Peter Munk’s extraordinary career of booms and busts – by Rachelle Younglai and Brent Jang (Globe and Mail – November 9, 2013)

The Globe and Mail is Canada’s national newspaper with the second largest broadsheet circulation in the country. It has enormous influence on Canada’s political and business elite.

TORONTO and VANCOUVER — Peter Munk, a refugee from Hungary who built Canadian businesses in real estate, oil and electronics, is getting ready to bid farewell to the company he transformed into the world’s largest gold producer.

The fedora-sporting tycoon, who turned 86 on Friday, is about to leave Barrick Gold Corp. The industry behemoth he started with a small stake in a Northern Ontario mine is now struggling to regain investor confidence following two years of declines in prices for the precious metal.

Booms and busts have defined Mr. Munk’s life. He was born into a wealthy banking family in Budapest, but the Nazi occupation of his homeland during the Second World War forced them to flee. The Munks used most of the family fortune, held in cash and gold, to board a train in 1944 to Switzerland. About four years later, Mr. Munk left England for Toronto, where he lived with his aunt and uncle.

In Toronto, he helped found sound electronics maker Clairtone Sound Corp., whose high-fidelity products were promoted by the likes of Hugh Hefner and Frank Sinatra. Then Mr. Munk founded Southern Pacific Hotel Corp, a successful hotel and resort venture in Australia, New Zealand, Fiji and Tahiti.

Toronto-based Barrick’s roots date back to when he formed a partnership with mining engineer Robert Smith in 1984. The two men went on to discover and develop the fabled Goldstrike mine in Nevada.

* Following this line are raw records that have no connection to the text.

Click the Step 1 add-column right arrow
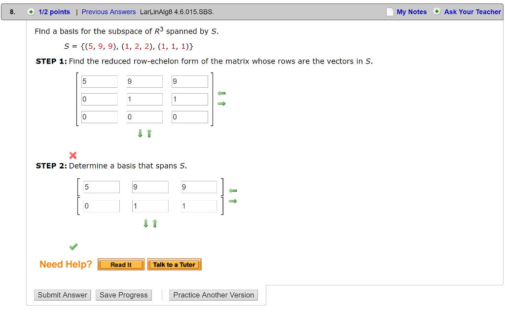The image size is (505, 313). [x=221, y=104]
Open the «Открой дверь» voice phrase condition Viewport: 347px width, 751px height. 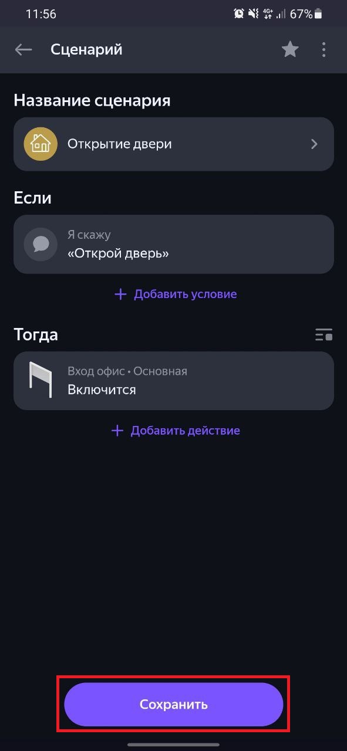coord(174,244)
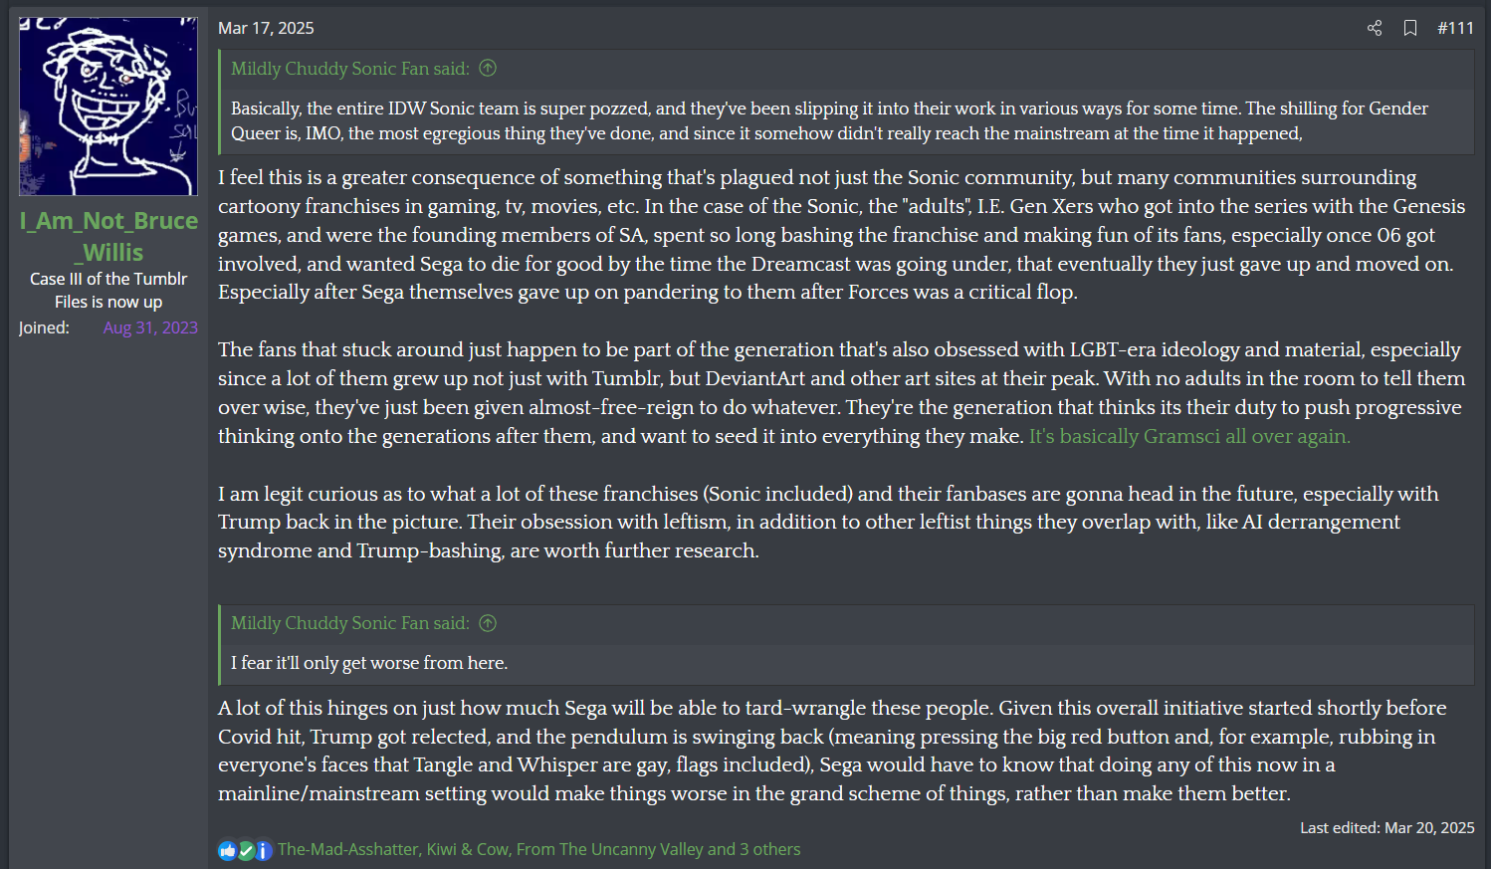Open the I_Am_Not_Bruce_Willis avatar image
Screen dimensions: 1491x869
108,107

With Mr. Smith’s mining know-how and Mr. Munk’s financial expertise, they formed a close bond. As Barrick’s president, Mr. Smith saw the gold mine’s potential in 1988, when he declared: “Goldstrike is the future of this company.”

The success at Goldstrike gave Barrick the resources in 1994 to acquire Toronto-based Lac Minerals Ltd. for $2.3-billion. The deal gave the two mining executives the opportunity to nurture Lac’s gold assets in South America, including the costly Pascua Lama gold project (which it recently shelved).

Mr. Smith’s sudden death in 1998 from adult respiratory distress syndrome shook Mr. Munk. “This has been a horrendous shock to me, the company, the family and those close to Bob,” Mr. Munk said at the time.

Generous with his wealth, Mr. Munk has poured millions of dollars into Toronto, establishing a cardiac centre as part of the city’s University Health Network.